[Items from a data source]

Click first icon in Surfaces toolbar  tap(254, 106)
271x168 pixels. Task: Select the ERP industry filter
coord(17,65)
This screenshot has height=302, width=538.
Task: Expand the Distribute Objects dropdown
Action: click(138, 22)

→ Instructions for the task: Copy the data above line for line, without any changes.

→ Result for this task:
Click first icon in Surfaces toolbar  tap(254, 106)
271x168 pixels. Task: Select the ERP industry filter
coord(17,65)
This screenshot has height=302, width=538.
Task: Expand the Distribute Objects dropdown
Action: click(138, 22)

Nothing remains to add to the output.